Usage
find.threshold.C(corpus, labeling, banned = NULL, R = 0, objective.function = 2, a = 1, verbosity = 0, step.verbosity = verbosity, positive.only = FALSE, binary.features = FALSE, no.regularization = FALSE, positive.weight = 1, Lq = 2, min.support = 1, min.pattern = 1, max.pattern = 100, gap = 0, token.type = "word", convergence.threshold = 1e-04)
Arguments
corpus
A list of strings or a corpus from the tm package.
labeling
A vector of +1/-1 or TRUE/FALSE indicating which documents are considered relevant and
which are baseline.
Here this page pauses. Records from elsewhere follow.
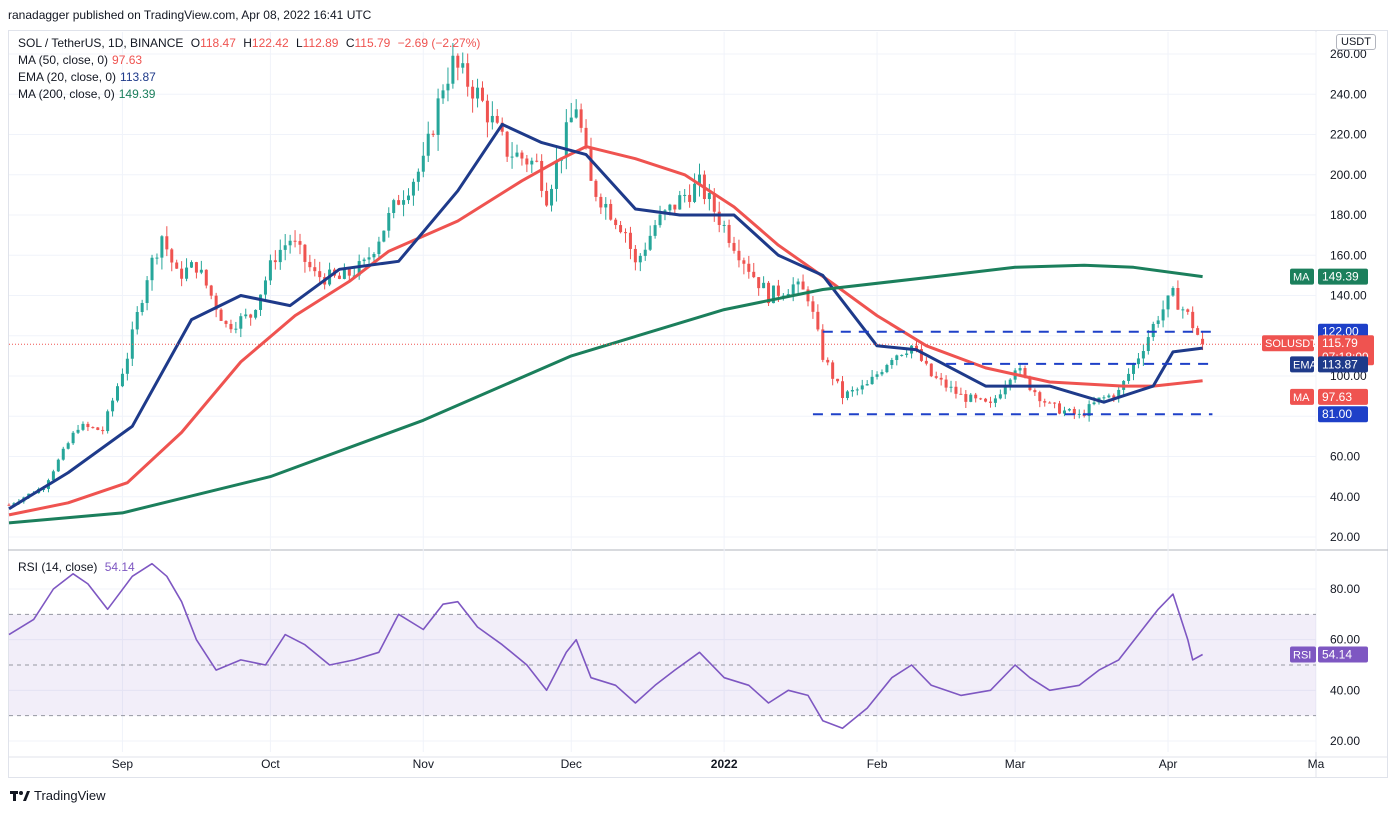 The image size is (1398, 813). What do you see at coordinates (101, 43) in the screenshot?
I see `symbol-name: SOL / TetherUS, 1D, BINANCE` at bounding box center [101, 43].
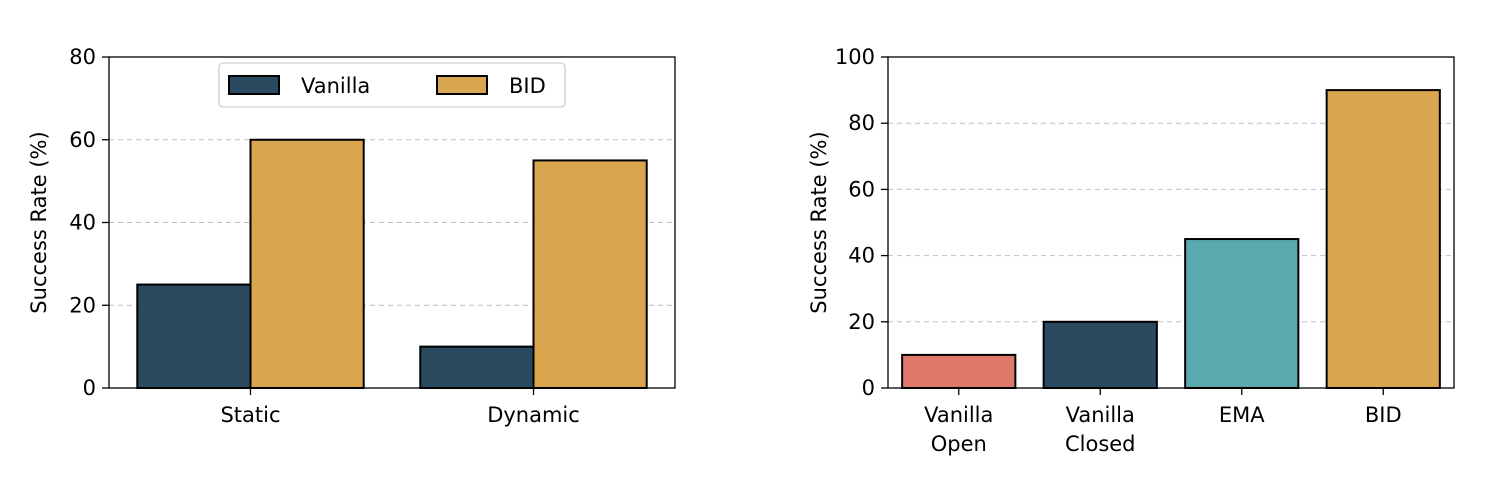  I want to click on left-ytick-label: 40, so click(82, 223).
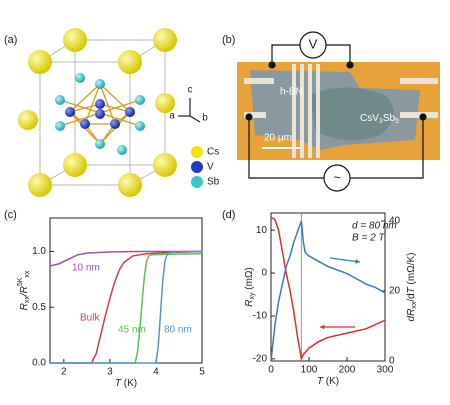 This screenshot has height=405, width=450. What do you see at coordinates (214, 182) in the screenshot?
I see `legend-label: Sb` at bounding box center [214, 182].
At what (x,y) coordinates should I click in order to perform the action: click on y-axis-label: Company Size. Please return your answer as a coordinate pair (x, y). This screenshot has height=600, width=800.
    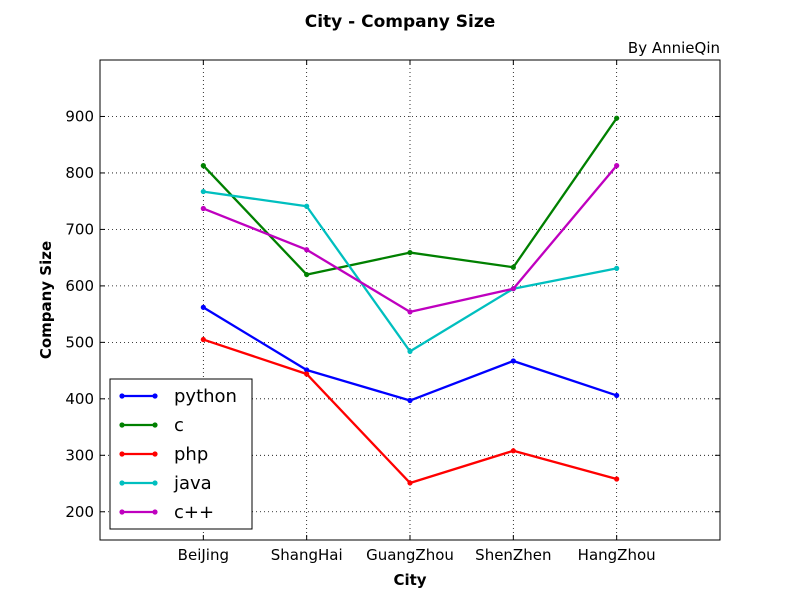
    Looking at the image, I should click on (46, 300).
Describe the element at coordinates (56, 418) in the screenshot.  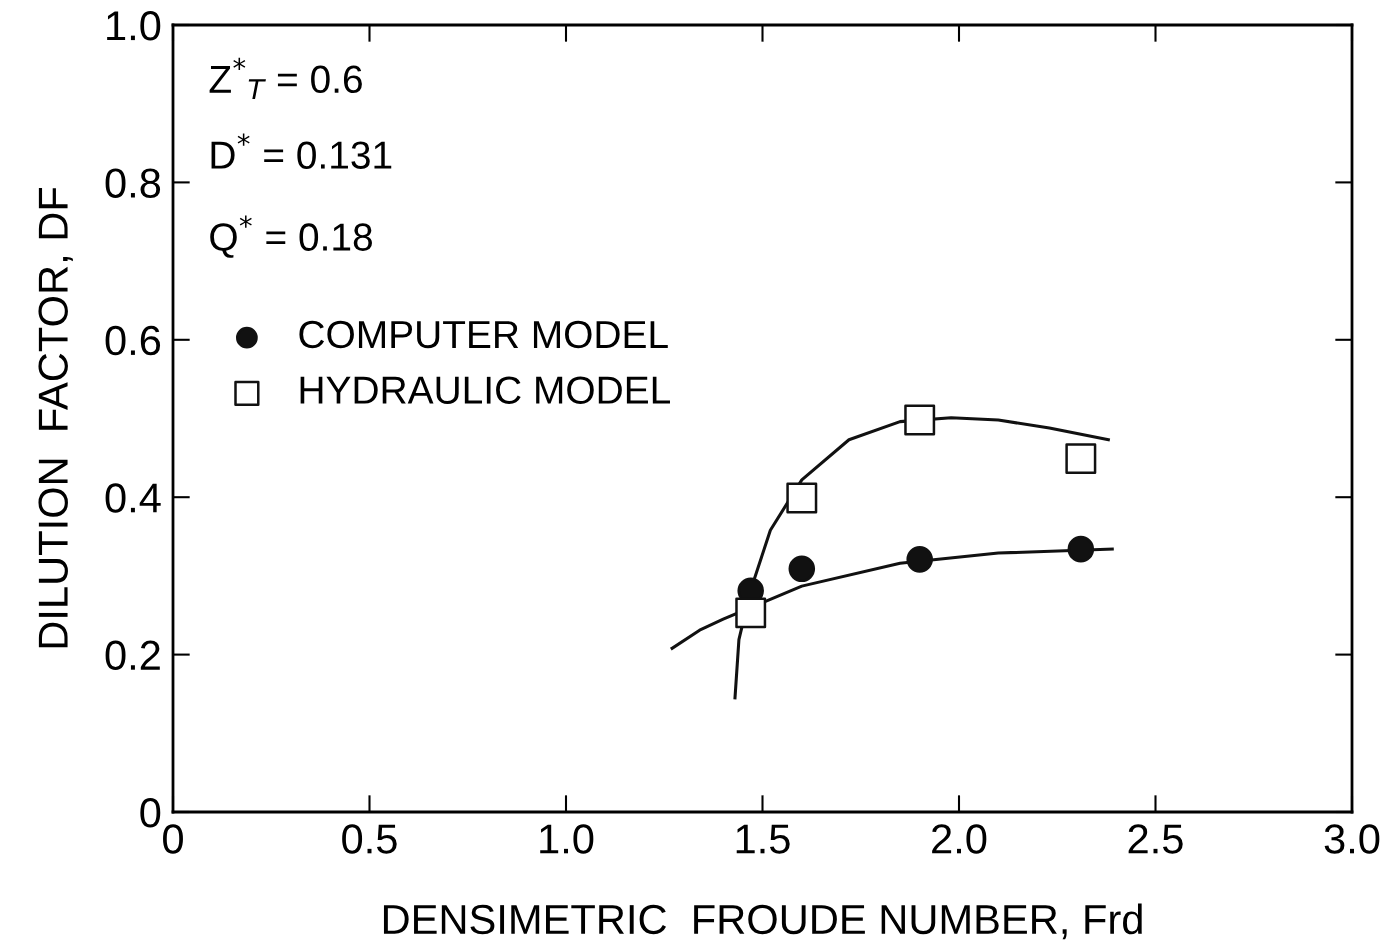
I see `y-axis-title: DILUTION FACTOR, DF` at that location.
The +1/-1 can contain 0 whcih means drop the document.
banned
List of words that should be dropped from consideration.
R
Number of times to scramble labling. 0 means use given labeling and find single C value.
objective.function
2 is hinge loss. 0 is something. 1 is something else.
a
What percent of regularization should be L1 loss (a=1) vs L2 loss (a=0)
verbosity
Level of output. 0 is no printed output.
step.verbosity
Level of output for line searches. 0 is no printed output.
positive.only
Disallow negative features if true
binary.features
Just code presence/absence of a feature in a document rather than count of feature in document.
no.regularization
Do not renormalize the features at all. (Lq will be ignored.)
positive.weight
Scale weight pf all positively marked documents by this value. (1, i.e., no scaling) is default) NOT FULLY IMPLEMENTED
Lq
Rescaling to put on the features (2 is standard). Can be from 1 up. Values above 10 invoke an infinity-norm.
min.support
Only consider phrases that appear this many times or more.
min.pattern
Only consider phrases this long or longer
max.pattern
Only consider phrases this short or shorter
gap
Allow phrases that have wildcard words in them. Number is how many wildcards in a row.
token.type
"word" or "character" as tokens.
convergence.threshold
How to decide if descent has converged. (Will go for three steps at this threshold to check for flatness.)